(Items from a dataset)
——
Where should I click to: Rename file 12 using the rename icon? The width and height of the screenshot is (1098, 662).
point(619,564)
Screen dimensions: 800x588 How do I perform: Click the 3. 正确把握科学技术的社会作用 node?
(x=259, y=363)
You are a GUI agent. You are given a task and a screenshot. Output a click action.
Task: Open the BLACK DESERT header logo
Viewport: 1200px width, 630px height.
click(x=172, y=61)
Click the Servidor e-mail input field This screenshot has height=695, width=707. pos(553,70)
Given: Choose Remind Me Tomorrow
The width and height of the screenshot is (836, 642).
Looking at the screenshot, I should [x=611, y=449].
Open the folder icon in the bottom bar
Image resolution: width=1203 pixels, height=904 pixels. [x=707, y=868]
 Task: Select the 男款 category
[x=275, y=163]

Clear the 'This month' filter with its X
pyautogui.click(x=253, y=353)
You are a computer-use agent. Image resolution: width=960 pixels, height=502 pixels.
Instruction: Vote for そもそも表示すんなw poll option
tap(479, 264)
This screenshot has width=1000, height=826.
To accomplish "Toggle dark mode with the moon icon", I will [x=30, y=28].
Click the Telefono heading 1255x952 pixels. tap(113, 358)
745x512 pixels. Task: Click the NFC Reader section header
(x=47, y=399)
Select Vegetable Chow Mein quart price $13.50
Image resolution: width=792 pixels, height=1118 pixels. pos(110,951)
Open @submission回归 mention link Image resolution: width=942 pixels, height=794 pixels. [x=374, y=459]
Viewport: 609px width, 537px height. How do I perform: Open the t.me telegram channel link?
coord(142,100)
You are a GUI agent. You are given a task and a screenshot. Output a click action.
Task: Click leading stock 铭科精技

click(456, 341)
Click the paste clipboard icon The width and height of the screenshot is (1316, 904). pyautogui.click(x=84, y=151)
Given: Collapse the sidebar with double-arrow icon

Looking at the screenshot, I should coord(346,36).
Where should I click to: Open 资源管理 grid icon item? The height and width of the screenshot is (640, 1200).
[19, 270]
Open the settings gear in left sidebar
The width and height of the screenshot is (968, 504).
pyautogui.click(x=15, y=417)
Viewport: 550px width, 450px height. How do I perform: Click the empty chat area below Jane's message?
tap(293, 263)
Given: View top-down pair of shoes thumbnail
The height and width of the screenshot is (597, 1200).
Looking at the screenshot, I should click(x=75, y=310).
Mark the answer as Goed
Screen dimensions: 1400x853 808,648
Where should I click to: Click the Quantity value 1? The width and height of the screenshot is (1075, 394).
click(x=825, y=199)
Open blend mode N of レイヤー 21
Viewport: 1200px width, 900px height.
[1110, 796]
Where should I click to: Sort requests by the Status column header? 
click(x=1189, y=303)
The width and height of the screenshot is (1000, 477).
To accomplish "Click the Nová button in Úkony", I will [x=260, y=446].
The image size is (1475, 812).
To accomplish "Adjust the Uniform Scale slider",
——
_Task requirements_
All of the entries above must be transcribed exactly.

_Problem solution_
Where should I click to: Rename file 12 using the rename icon? The width and height of the screenshot is (1098, 662).
point(619,564)
Screen dimensions: 800x588 How do I perform: Click the 3. 正确把握科学技术的社会作用 node?
(x=259, y=363)
You are a GUI agent. You are given a task and a screenshot. Output a click action.
Task: Open the BLACK DESERT header logo
Viewport: 1200px width, 630px height.
click(x=172, y=61)
Click the Servidor e-mail input field This screenshot has height=695, width=707. pos(553,70)
Given: Choose Remind Me Tomorrow
The width and height of the screenshot is (836, 642).
Looking at the screenshot, I should [x=611, y=449].
Open the folder icon in the bottom bar
Image resolution: width=1203 pixels, height=904 pixels. [x=707, y=868]
 Task: Select the 男款 category
[x=275, y=163]

Clear the 'This month' filter with its X
pyautogui.click(x=253, y=353)
You are a computer-use agent. Image resolution: width=960 pixels, height=502 pixels.
Instruction: Vote for そもそも表示すんなw poll option
tap(479, 264)
This screenshot has width=1000, height=826.
To accomplish "Toggle dark mode with the moon icon", I will [x=30, y=28].
Click the Telefono heading 1255x952 pixels. tap(113, 358)
745x512 pixels. Task: Click the NFC Reader section header
(x=47, y=399)
Select Vegetable Chow Mein quart price $13.50
Image resolution: width=792 pixels, height=1118 pixels. pos(110,951)
Open @submission回归 mention link Image resolution: width=942 pixels, height=794 pixels. [x=374, y=459]
Viewport: 609px width, 537px height. How do I perform: Open the t.me telegram channel link?
coord(142,100)
You are a GUI agent. You are given a task and a screenshot. Output a click action.
Task: Click leading stock 铭科精技

click(456, 341)
Click the paste clipboard icon The width and height of the screenshot is (1316, 904). pyautogui.click(x=84, y=151)
Given: Collapse the sidebar with double-arrow icon

Looking at the screenshot, I should coord(346,36).
Where should I click to: Open 资源管理 grid icon item? The height and width of the screenshot is (640, 1200).
[19, 270]
Open the settings gear in left sidebar
The width and height of the screenshot is (968, 504).
pyautogui.click(x=15, y=417)
Viewport: 550px width, 450px height. How do I perform: Click the empty chat area below Jane's message?
tap(293, 263)
Given: View top-down pair of shoes thumbnail
The height and width of the screenshot is (597, 1200).
Looking at the screenshot, I should click(x=75, y=310).
Mark the answer as Goed
Screen dimensions: 1400x853 808,648
Where should I click to: Click the Quantity value 1? The width and height of the screenshot is (1075, 394).
click(x=825, y=199)
Open blend mode N of レイヤー 21
Viewport: 1200px width, 900px height.
[1110, 796]
Where should I click to: Sort requests by the Status column header? 
click(x=1189, y=303)
The width and height of the screenshot is (1000, 477).
To accomplish "Click the Nová button in Úkony", I will [x=260, y=446].
The image size is (1475, 812).
To accomplish "Adjust the Uniform Scale slider",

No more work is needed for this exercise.